One thing that I’ve found over the years is that almost all good managers I’ve worked for or with, didn’t learn from good managers. They learned how to be good managers by having bad managers.
While it’s easy to understand how being managed by someone awful would teach you what you don’t want to do when you have the chance to manage others, it’s a little un-obvious why having great managers wouldn’t teach you the things you *want* to do when you have a chance to manage others.
The main problem is that when you’ve been managed by great people, you don’t get yelled at. You never feel what it’s like to be humiliated in public. You get a chance for your career to develop, and you often don’t feel the unjustness of being passed over for something you genuinely deserve. There’s a lot of things like that. When you’re managed by someone good, these things happen, and they feel natural.

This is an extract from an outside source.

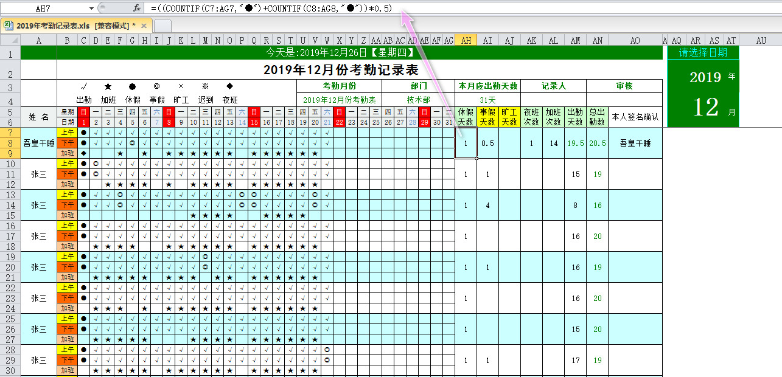This screenshot has height=377, width=782.
Task: Click the double circle 事假 legend symbol
Action: (156, 86)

They often don’t feel like someone’s put in a ton of work to make those things happen. You don’t see the effort they put in to remain calm, to ask “why” instead of lashing out, to build structures that are fair and responsible and foster growth.
And so when someone who’s never had a bad manager then gets a chance to manage folks, they can be frustrated when things go wrong and lash out. Why did (underling) screw up?!? Why weren’t they paying attention?!?! And while there are some folks who are observant enough to have understood that a great manager walked them through some of *their* mistakes, I’ve found that a lot of folks don’t understand the work that made their experience great.
So they respond with emotion. They nitpick. They think career progression “just happens”. They promise their managers work that their team is underequipped to do. They manage up, because that’s what got them here, and they didn’t see the work that was required to manage down.
Someone who had a terrible boss? Well, some of them get into power and say, “My turn.” Those – those are the absolute worst. But they’re also obvious. Having a bad manager who only ever had good managers? They can be *super confusing*, because their behavior makes almost no sense. They seem to want the right things, but are just incapable of actually doing them.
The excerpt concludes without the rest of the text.